A human Fab-based immunoconjugate specific for the LMP1 extracellular domain inhibits nasopharyngeal carcinoma growth in vitro and in vivo.

Molecular cancer therapeutics (2011-12-16)
Renjie Chen, Dawei Zhang, Yuan Mao, Jin Zhu, Hao Ming, Juan Wen, Jun Ma, Qing Cao, Hong Lin, Qi Tang, Jie Liang, Zhenqing Feng
RESUMEN

Nasopharyngeal carcinoma (NPC) is a major cause of cancer-related death in Southeast Asia and China. Metastasis and relapse are the primary cause of morbidity and mortality in NPC. Recent evidence suggests that the Epstein-Barr virus latent membrane protein 1 (LMP1) is exclusively expressed in most NPC and is a potential target for biotherapy. In this study, we successfully prepared a novel human antibody Fab (HLEAFab) against LMP1 extracellular domain, which was subsequently conjugated with mitomycin C (MMC), thus forming an immunoconjugate (HLEAFab-MMC). The effects of HLEAFab-MMC on proliferation and apoptosis in NPC cell lines HNE2/LMP1 and the inhibition rate of growth of NPC xenografts in nude mice were examined.
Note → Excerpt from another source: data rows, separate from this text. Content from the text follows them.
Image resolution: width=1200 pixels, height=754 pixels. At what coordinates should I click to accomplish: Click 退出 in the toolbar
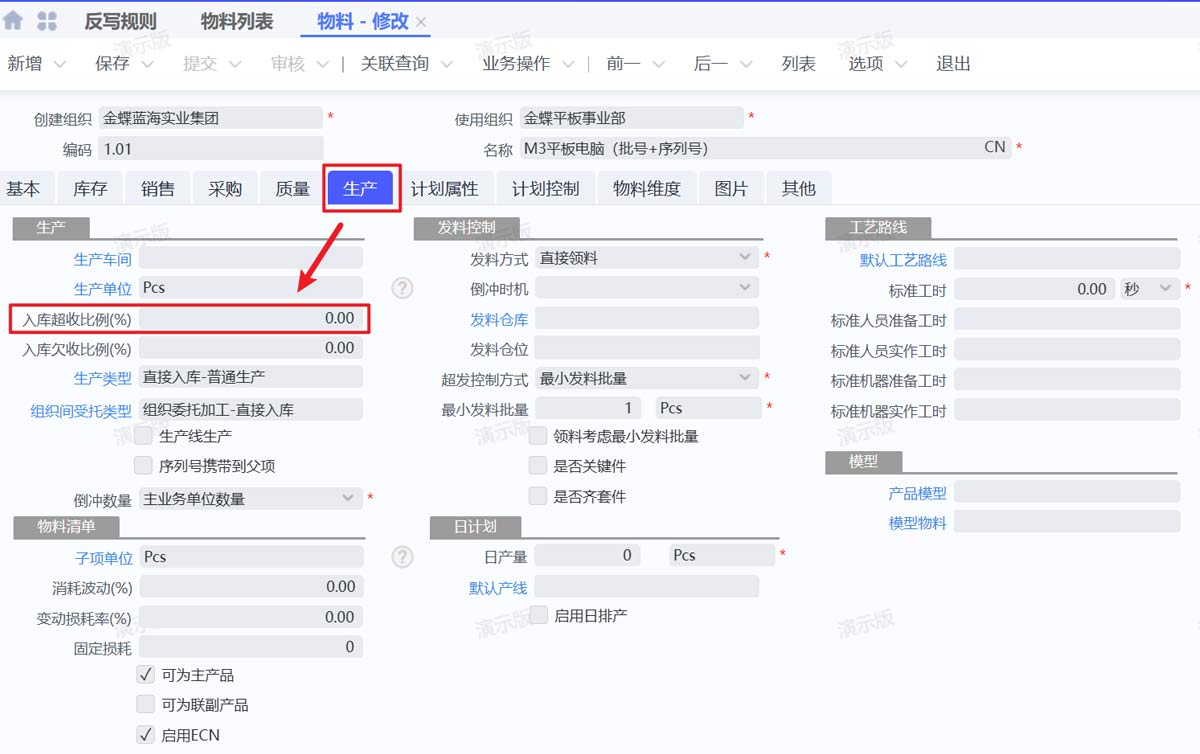[951, 63]
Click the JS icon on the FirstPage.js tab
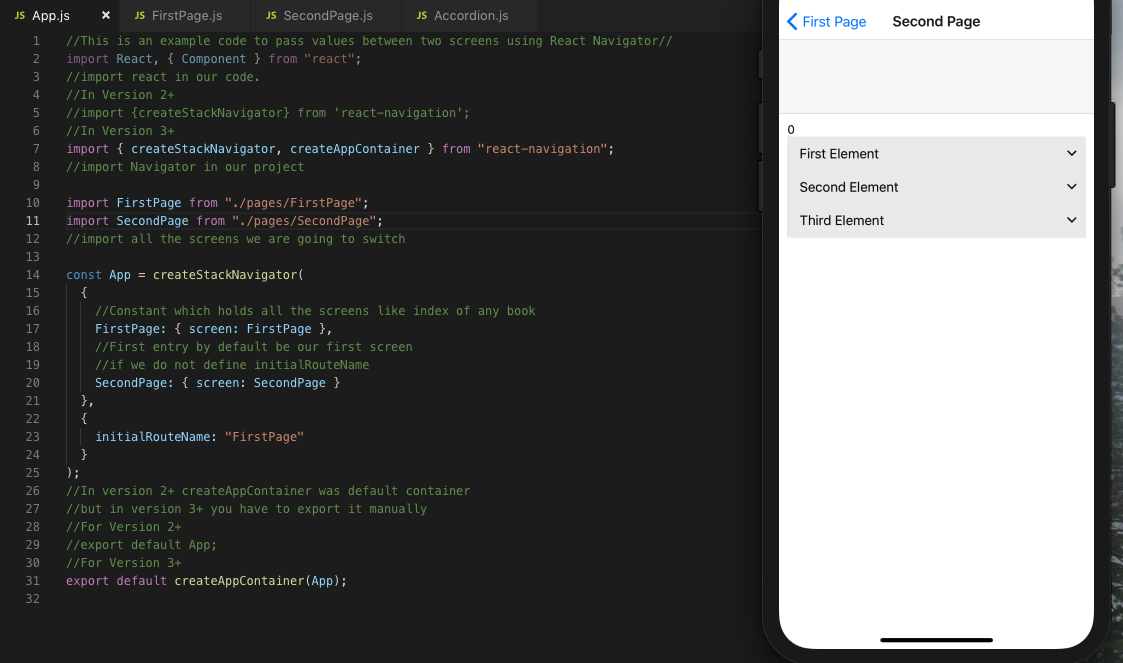1123x663 pixels. (140, 16)
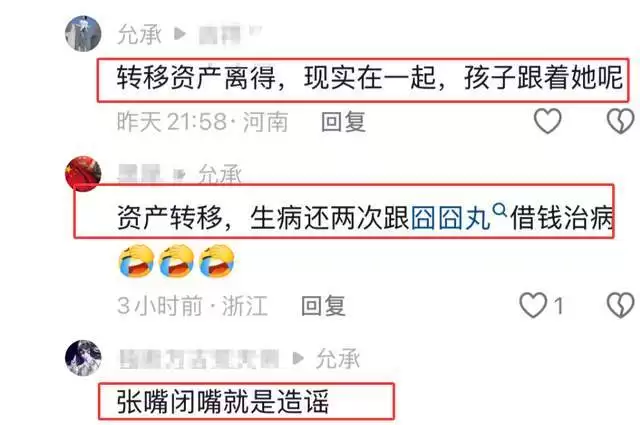
Task: Click the reply arrow before 允承 in third comment
Action: (x=299, y=358)
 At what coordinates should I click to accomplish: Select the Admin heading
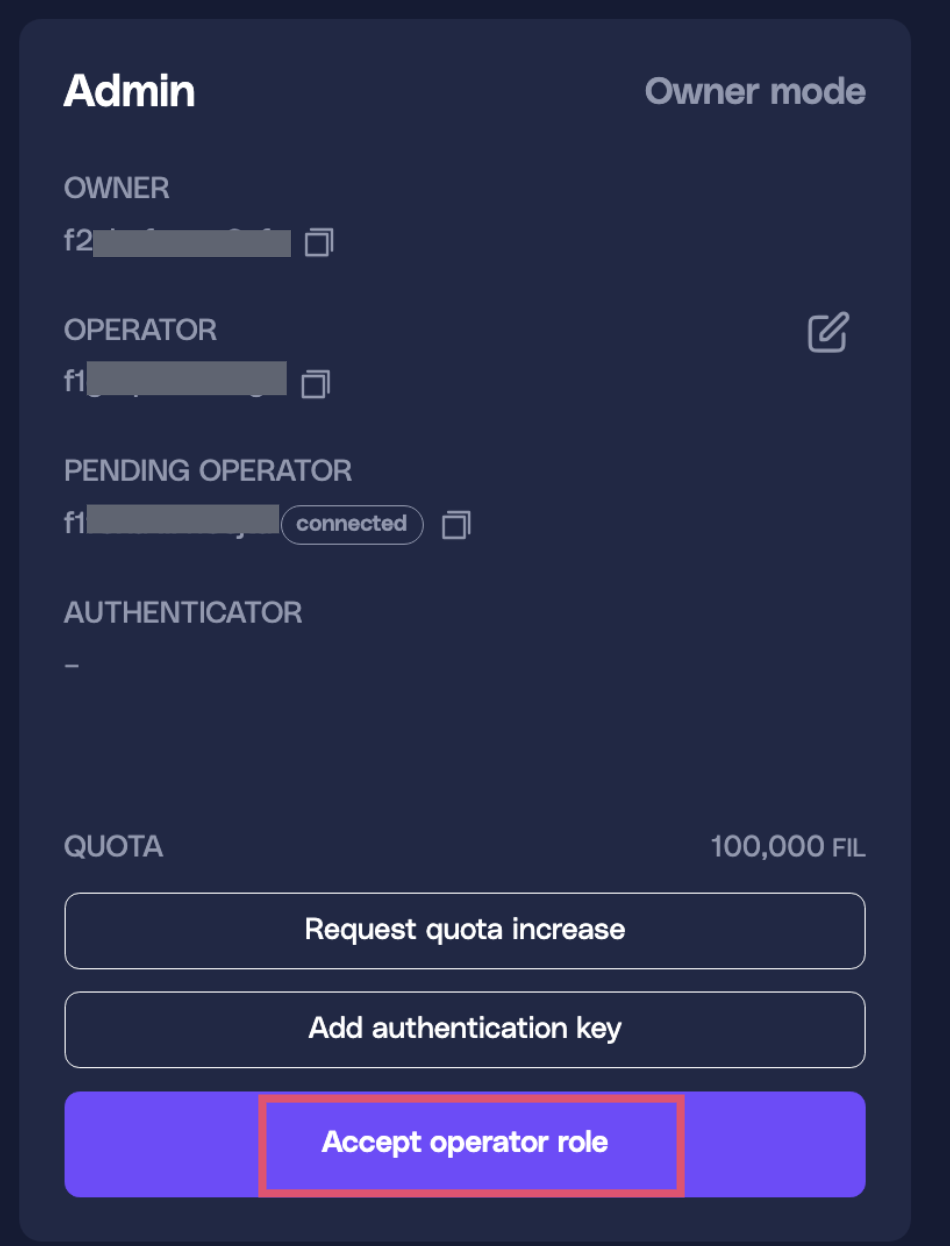(129, 91)
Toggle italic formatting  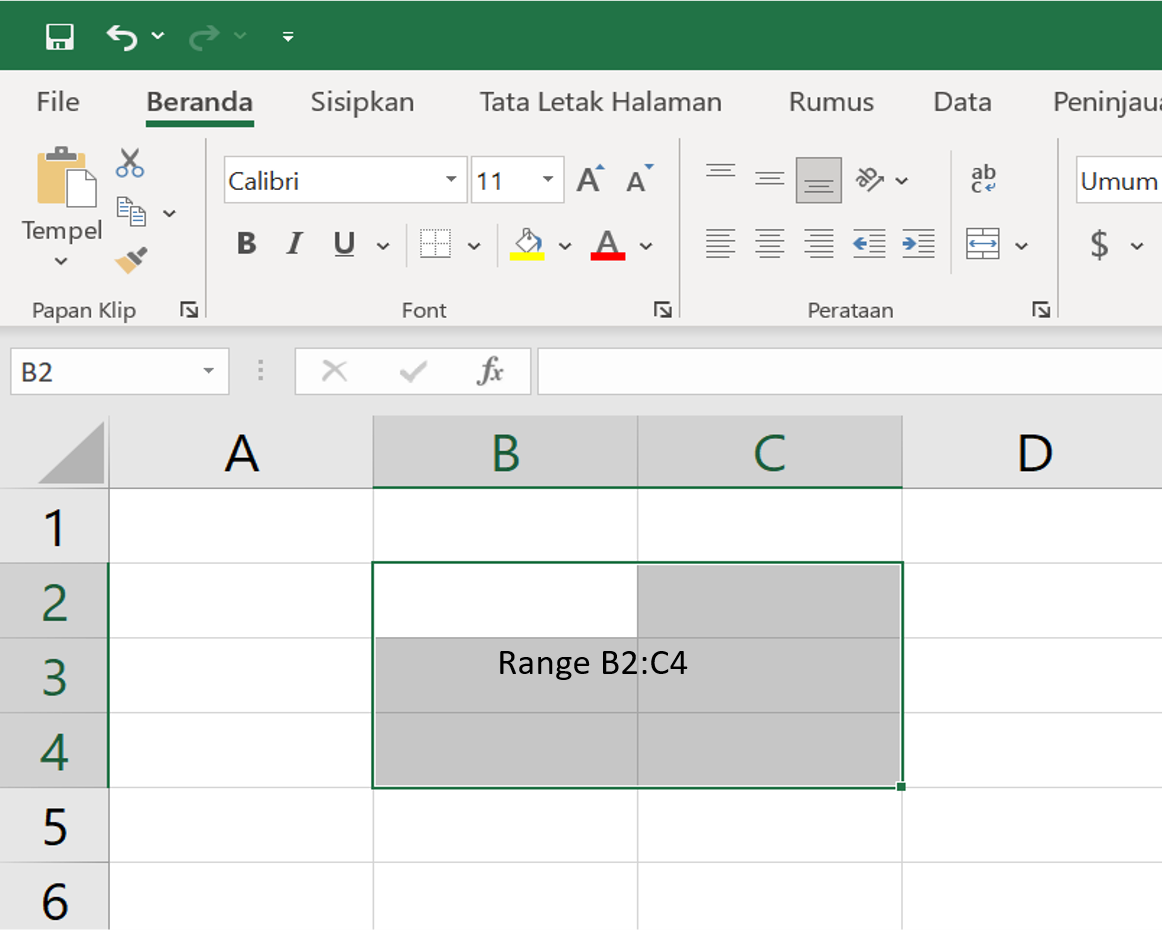point(294,243)
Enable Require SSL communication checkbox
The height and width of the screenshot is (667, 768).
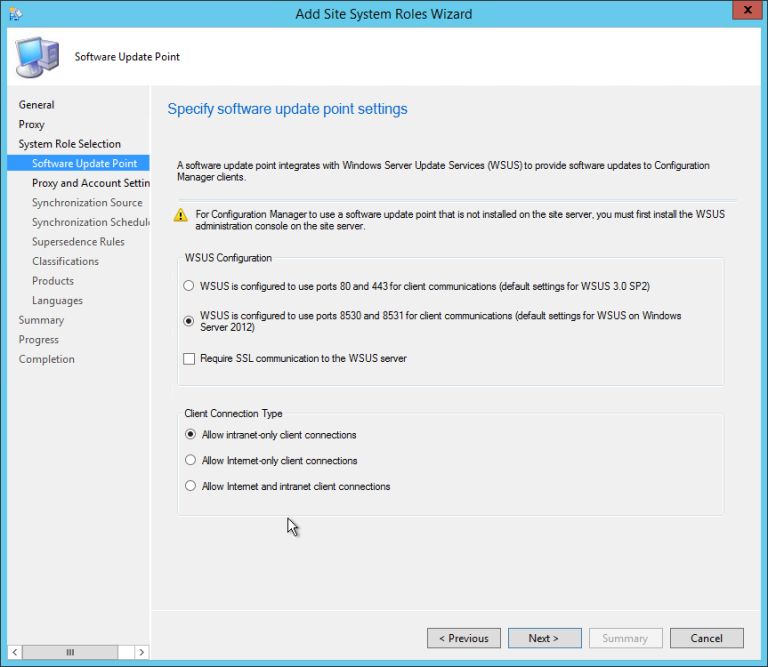tap(189, 358)
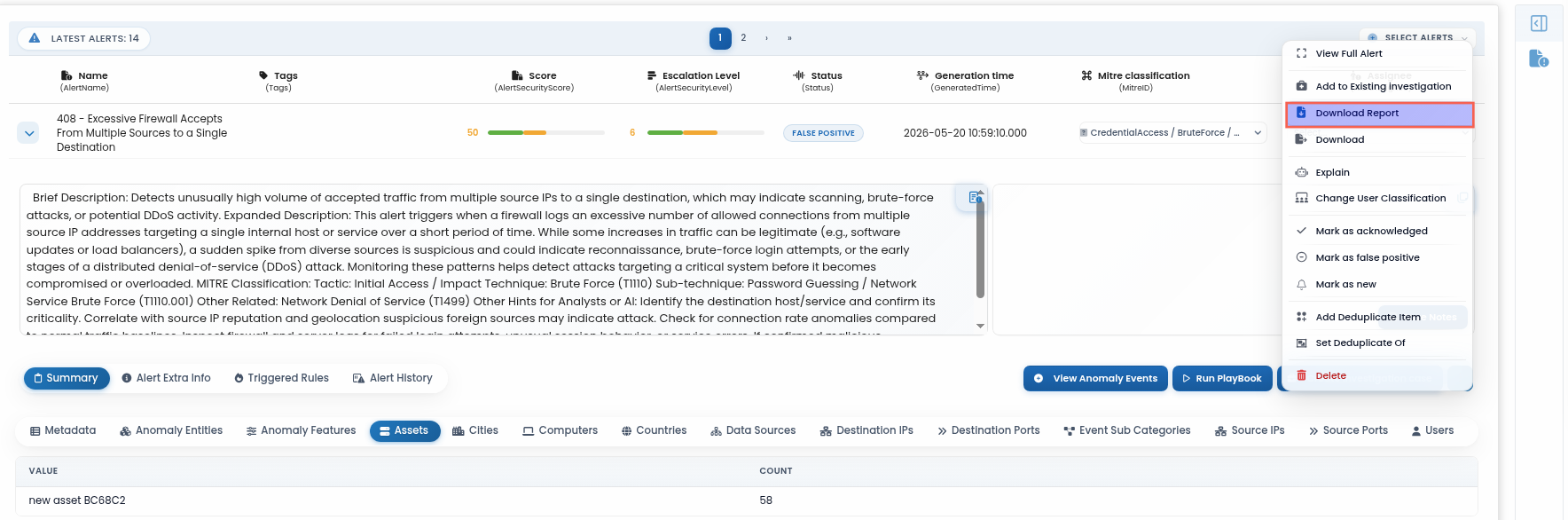The height and width of the screenshot is (520, 1568).
Task: Click the red Delete trash icon
Action: [1301, 375]
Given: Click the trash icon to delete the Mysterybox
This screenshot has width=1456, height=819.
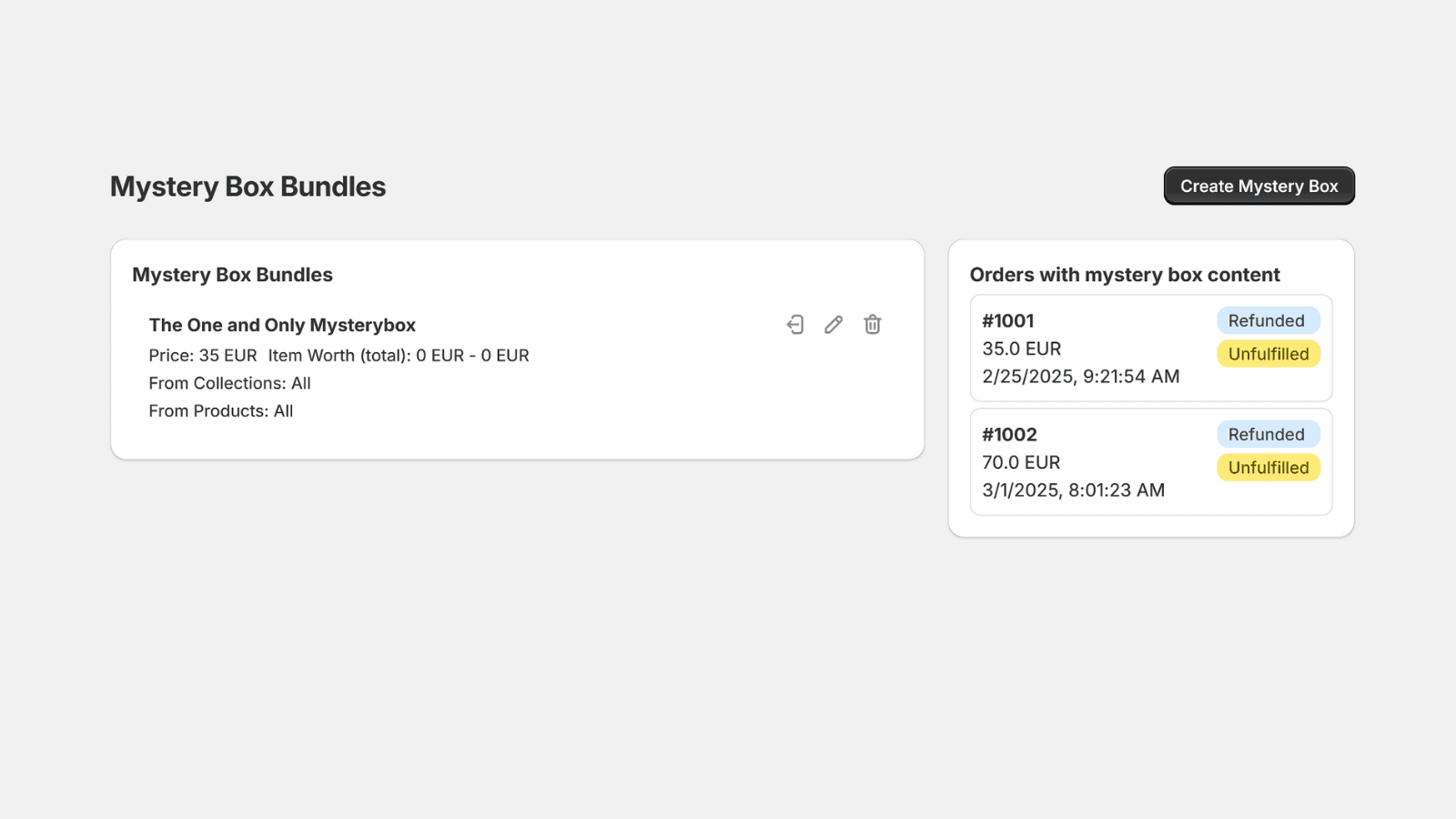Looking at the screenshot, I should [871, 324].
The inhibition rate of HNE2/LMP1 cell proliferation was the highest for HLEAFab-MMC (76%) compared with MMC (31%) and HLEAFab (22%) at a concentration of 200 nmol/L and showed dose-dependent fashion. The apoptosis rate of HNE2/LMP1 cell lines was 13.88% in HLEAFab-MMC group, 3.04% in MMC group, 2.78% in HLEAFab group, and 2.10% in negative control group at the same concentration, respectively. In vivo, the inhibition rate of growth of NPC xenografts in nude mice was 55.1% in HLEAFab-MMC group, 26.5% in MMC group, and 5.64% in HLEAFab group. In summary, our findings show that HLEAFab-MMC is a unique immunoconjugate with the potential as a novel therapeutic agent in the treatment of LMP1-expressing NPC.